An exact transcript of every entry is required, without any of the pictures.

START PROVIDED MATERIAL

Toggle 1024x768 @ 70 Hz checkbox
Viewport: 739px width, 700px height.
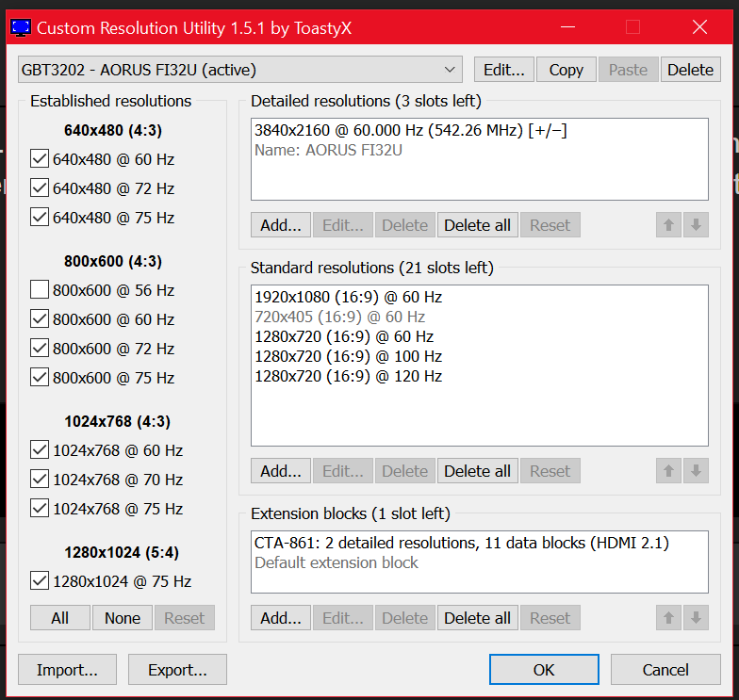40,480
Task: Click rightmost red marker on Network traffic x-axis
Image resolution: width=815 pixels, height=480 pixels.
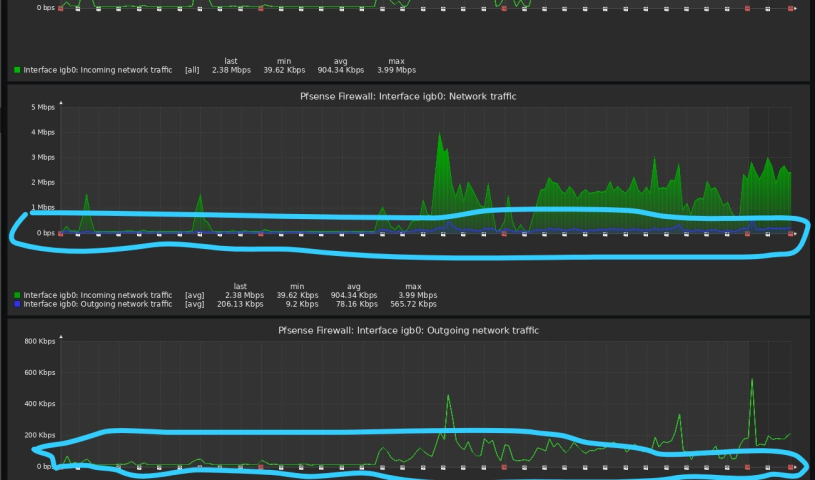Action: pyautogui.click(x=790, y=234)
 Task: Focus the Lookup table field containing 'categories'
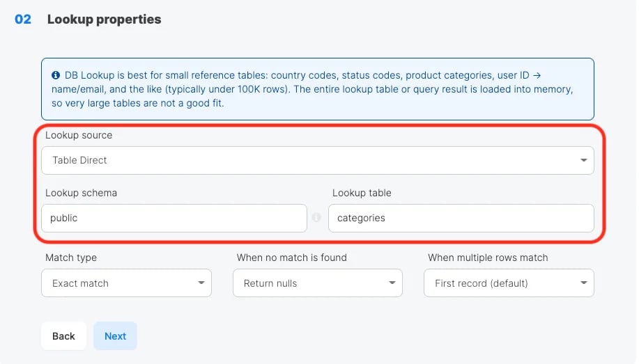tap(461, 219)
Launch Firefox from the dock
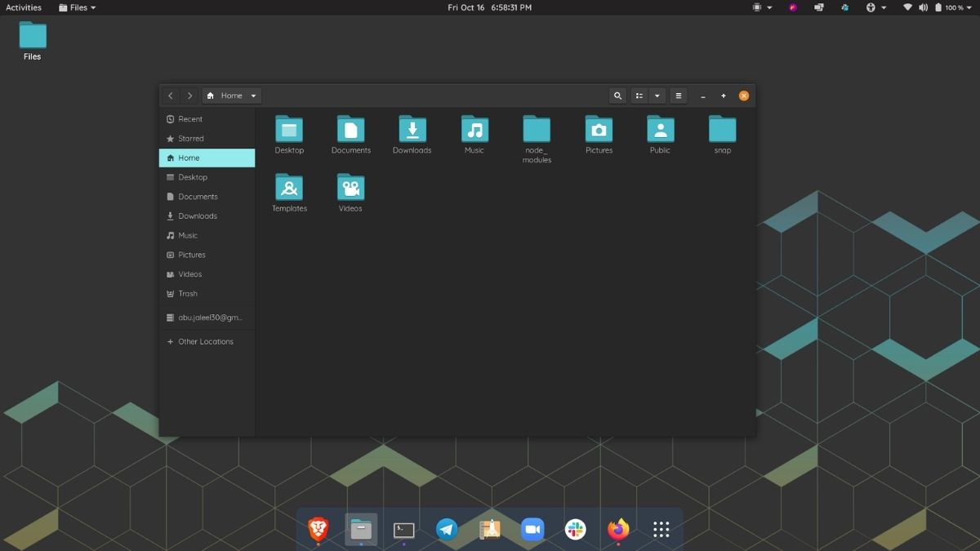Image resolution: width=980 pixels, height=551 pixels. tap(618, 529)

END PROVIDED MATERIAL

EXERCISE ANSWER ->
Toggle 1024x768 @ 70 Hz checkbox
Viewport: 739px width, 700px height.
40,480
Task: Click rightmost red marker on Network traffic x-axis
Image resolution: width=815 pixels, height=480 pixels.
Action: pyautogui.click(x=790, y=234)
 Task: Focus the Lookup table field containing 'categories'
tap(461, 219)
Launch Firefox from the dock
Image resolution: width=980 pixels, height=551 pixels. tap(618, 529)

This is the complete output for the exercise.